Feels good to write it down. And now, as always, I'm going to tell you why...
First of all, I'm not buying the cheaper version of Michael Cera that's on offer (Jesse Eisenberg, not that you need remember his name) - if you can't afford diamonds that's cool, but let's please leave the cubic zirconia back in the dress up box, no? Secondly, the zombies suck: they aren't nearly slow or vacant enough and as such they barely constitute social commentary, which, let's be honest, until the likes of Zack Snyder and Danny Boyle came along and fucked things up by changing the tempo, is what they were always (slowly) there for. Thirdly, Zombieland is boring because it's just another typical, predictable, formulaic and thus unwaveringly dull, stock standard US comedy. Sorry folks, but it just ain't all gravy.
These were my surface complaints, and now for my formal ones.
- Formal complaint number one: it isn't a horror film. Where's the suspense, the gore, the unadulterated and unflinching carnage I was promised? Well I can tell where it's not: anywhere in the film, that's where.
- Formal complaint number two: the rules. They're not particularly clever or insightful and let's be honest, as far as self-referentiality goes it happily checks any ounce of innovation/intellect that it might have had at the box office - where your money now resides, smugly in its place. The cliches aren't parodic, they're tiresome.
- Formal complaint number three: tacky sentimentality. Seriously with this one, what the fuck? I mean, "Rule 32: Enjoy the little things", are you for real? That said, maybe we can give some credit for it being the most horrific moment in the film: did almost get a visceral reaction from me, as I dry retched into my purse that is.
- Formal complaint number four: heteronormative, all-American nuclear family propaganda. Now if you're reading my blog then you already know that this stuff really grinds my gears. Two boys, two girls; starts with a father figure to a young, lost boy, and comparably, a mother figure to a lonely, young girl, then, the oedipal complex kicks in (in an all too obvious manner) and the boy overthrows his father to get to the mother (yawn). Later, the 'father figure' undergoes a reversal and becomes the child, ending the film with a happy family of four in an ultra enviro-friendly 4x4- all's well that's ends well, innit? Actually no, it fucking isn't.

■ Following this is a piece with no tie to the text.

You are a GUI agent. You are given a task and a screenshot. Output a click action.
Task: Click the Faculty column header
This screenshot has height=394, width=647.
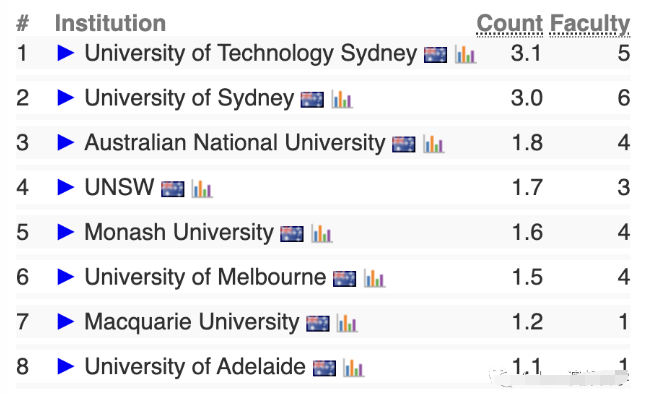[590, 24]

- Formal complaint number five: it reinforces hateful stereotypes. I'm not going to dwell on how distasteful I found the scene where white men literally smash the products of indigenous American Indians, but I will say this: the scene was presented as another moment where you are supposed to 'enjoy the little things'; all-important, all-American, though really, they are all-encompassing fascistic actions where race relations, colonialism and the destruction of an indigenous culture are presented as 'the little things'. Really fucking nice.
- Formal complaint number six: lots of 'little things' in the film were accumulatively annoying. The false sentimentality of dialogue such as, "I haven't cried like that since Titanic" was lame and trying at best, the two leads dancing together was almost akin to watching Beauty and the Geek - only minus the sincerity or good humour, the automatic running of the rides was not only ridiculous for its blatant disregard of health and safety regulations, but it is actually impossible to run a ride whilst on it. Plus you probably need, I don't know, training. Oh yeah, and the overly stylised heavy use of slo-mo in the opening credits really pissed me off too - it's unnecessary, well, rather, it would have been if the film were actually any good.
- Formal complaint number seven: the snakeskin jacket. How. Fucking. Dare. You. Harrelson is no Sailor and Zombieland sure as hell ain't Wild At Heart (1990). Fuck you Zombieland.
- Formal complaint number 47: the way in which they abandoned the sequential nature of the rules and began to jump ahead as if there were so very many of them. Just to be clear, calling this my 47th complaint doesn't mean there are 47 complaints. It's my eighth formal complaint, and you know why? Because eight follows seven, that's fucking why.
The only thing I took from the film was the reminder that "twinkies have an expiration date". Yes, that's true. And so does your crap, generic film that relies all too heavily on cheap laughs in place of actual content, Mr Fleischer, but you didn't bother to check the expiration date on that now did you?
Perhaps I'm being harsh (though I doubt it) and maybe it's because I'm not a 14-year-old boy (though the film got a 15 rating so surely it was aiming for a slightly more mature audience), but it seems you need to be incredulously juvenile in order to enjoy the emptiness this film offers. There is in fact so little that constitutes interesting in this film that even I am amazed to have found myself able to write so many words about it. Though in my defense, a fair fucking few of them are profanities.